Atas dasar itulah, Bung Karno kemudian membeli lahan perkampungan itu, lalu menugaskan arsitek R.M. Soedarsono di tahun 1961 untuk merancang sebuah rumah yang akan digunakannya sebagai rumah tinggal dan peristirahatannya. Istana Batutulis diberinama Hing Puri Bima Cakti dengan ciri arsitektur yang sama dengan Istana Tampaksiring di Bali yang juga merupakan hasil rancangan Soedarsono pada tahun 1952.
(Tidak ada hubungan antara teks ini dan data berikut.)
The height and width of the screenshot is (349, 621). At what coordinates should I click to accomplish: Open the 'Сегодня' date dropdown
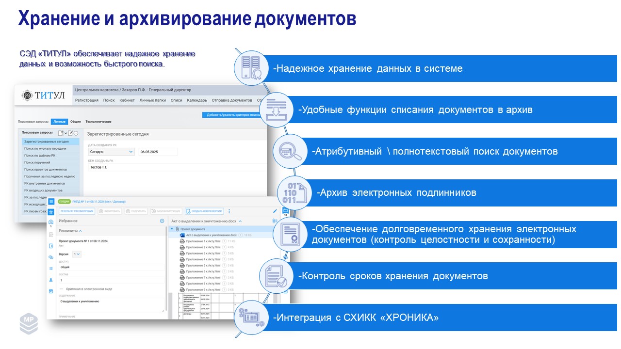click(111, 152)
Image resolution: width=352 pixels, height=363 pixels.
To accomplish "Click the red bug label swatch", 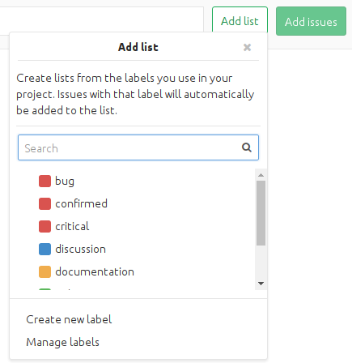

Istana Batutulis adalah tempat peristirahatan favorit Bung Karno setelah Tampaksiring. Di sini, beliau dapat memperhatikan kesibukan rakyatnya dari balkon istana. Pemandangannya pun sangat indah dengan aliran sungai Cisadane yang masih bening, belum bercampur limbah dan sampah juga Gunung Salak yang terlihat gagah. Tak jarang, Bung Karno juga sering bercengkerama dengan penduduk sekitar istana. Konon, sebelum meninggal dunia, Bung karno menghendaki Istana Batu Tulis menjadi tempat peristirahatan terakhir baginya untuk dimakamkan di samping sebuah batu dan pohon besar yang ada di dalam lingkungan Istana. 


Namun, setelah Bung Karno tersingkir oleh Orde Baru, istana Batutulis menjadi tempat pengasingannya. Di sini, Soekarno tidak diperkenankan untuk bertemu siapapun termasuk rakyatnya.

Alih-alih memenuhi wasiat Bung Karno, pemerintahan Orde Baru yang saat itu berkuasa malah mengeluarkan Keppres RI Nomor 44 Tahun 1970 yang memilih Kota Blitar, Jawa Timur, sebagai tempat pemakaman Bung Karno. Istana ini pun kemudian diambil alih oleh pemerintah Orde Baru.

Pada masa pemerintahan Abdurachman Wahid atau biasa disapa Gus Dur, menjabat sebagai Presiden, status Istana Batutulis dikembalikan kepada keluarga Bung Karno, yaitu tepatnya pada 17 Agustus 2000.